Creating Tension

archerFor this week’s blog post, I’d like to unpack just one sentence from Moritz Lehne and Stefan Koelsch’s paper, Toward a General Psychological Model of Tension and Suspense (which published in the Feb 2015 issue of Frontiers in Psychology): “…[T]ension experiences originate from states of conflict, instability, dissonance, or uncertainty that trigger predictive processes directed at future events of emotional significance.”

Isn’t that just the meatiest sentence? To get through this, let’s look at each of the key words and phrases: conflict, instability, and dissonance; uncertainty; and predictive processes and emotional significance. Then we’ll trot through a few examples about why each of these elements is important. (Science! Whee!)

Conflict, Instability, and Dissonance occur when the comfortable, homeostatic everyday of the character is interrupted. When people are struggling toward disparate goals, when something’s off, when things are crazy, it makes characters deeply uncomfortable, and they long for the peace and predictability they once enjoyed. This lays the groundwork for tension.

Uncertainty This aspect of tension usually arises in the form of an unanswered question (or series of related questions) that a character really wants answered.

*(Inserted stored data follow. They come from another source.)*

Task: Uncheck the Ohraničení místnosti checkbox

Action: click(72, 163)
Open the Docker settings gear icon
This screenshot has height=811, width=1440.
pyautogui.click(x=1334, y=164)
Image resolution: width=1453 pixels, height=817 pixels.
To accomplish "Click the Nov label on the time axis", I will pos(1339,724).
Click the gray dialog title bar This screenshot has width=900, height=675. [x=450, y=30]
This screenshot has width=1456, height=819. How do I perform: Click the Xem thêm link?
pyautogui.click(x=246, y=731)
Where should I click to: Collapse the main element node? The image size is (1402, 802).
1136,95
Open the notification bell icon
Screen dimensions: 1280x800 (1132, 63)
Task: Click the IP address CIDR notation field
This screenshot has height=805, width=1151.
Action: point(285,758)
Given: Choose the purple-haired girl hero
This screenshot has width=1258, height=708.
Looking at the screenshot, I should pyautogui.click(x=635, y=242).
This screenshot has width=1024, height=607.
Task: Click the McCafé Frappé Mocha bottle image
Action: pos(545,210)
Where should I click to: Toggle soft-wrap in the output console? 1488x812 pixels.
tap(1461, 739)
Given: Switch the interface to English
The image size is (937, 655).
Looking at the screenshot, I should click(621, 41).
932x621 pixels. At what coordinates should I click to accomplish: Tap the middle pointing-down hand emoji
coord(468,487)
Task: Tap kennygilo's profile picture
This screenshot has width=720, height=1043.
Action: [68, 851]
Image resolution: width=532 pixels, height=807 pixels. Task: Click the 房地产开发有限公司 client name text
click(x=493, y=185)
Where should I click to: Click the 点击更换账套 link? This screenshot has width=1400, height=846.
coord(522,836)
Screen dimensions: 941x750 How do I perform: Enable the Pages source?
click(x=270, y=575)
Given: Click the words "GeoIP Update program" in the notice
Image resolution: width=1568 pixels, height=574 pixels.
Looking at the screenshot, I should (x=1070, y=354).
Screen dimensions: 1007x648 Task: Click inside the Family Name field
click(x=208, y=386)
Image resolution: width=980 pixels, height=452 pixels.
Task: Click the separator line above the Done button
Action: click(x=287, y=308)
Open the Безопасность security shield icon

Who pulled the trigger? When will the bomb go off? Why are all the wallabies disappearing? What will happen when the boss finds out? Will I get away with stealing my husband’s last cookie while he was out skiing this morning? The experience of tension resolves when all pertinent questions are answered.

Predictive Processes and Emotional Significance Anticipation and expectations are huge in creating tension, especially when geared toward things that matter deeply to the characters. Tension is the highest when anticipated outcomes vary greatly between really good outcomes, which trigger hope, and really bad ones, which trigger fear. (These scenes are tenser than scenes with outcomes that are more neutral.) Character- and reader- expectations can either be validated (yay, you were right) or violated (surprise, you were wrong!).

These things together create a longing for resolution, and drag tension along until the situation is resolved one way or the other. To help clarify how each of these elements is important, let’s look at a few examples.

My husband had a friend in college who later married and had one son. She doted on this baby constantly, giving him everything he wanted and making certain he never got so much as a scratch on him. She never left him with a babysitter, hardly got any sleep, and couldn’t bear to let him cry for even a moment. She sounds like a typical helicopter mom spoiling her kid rotten, right? Not a lot of tension there.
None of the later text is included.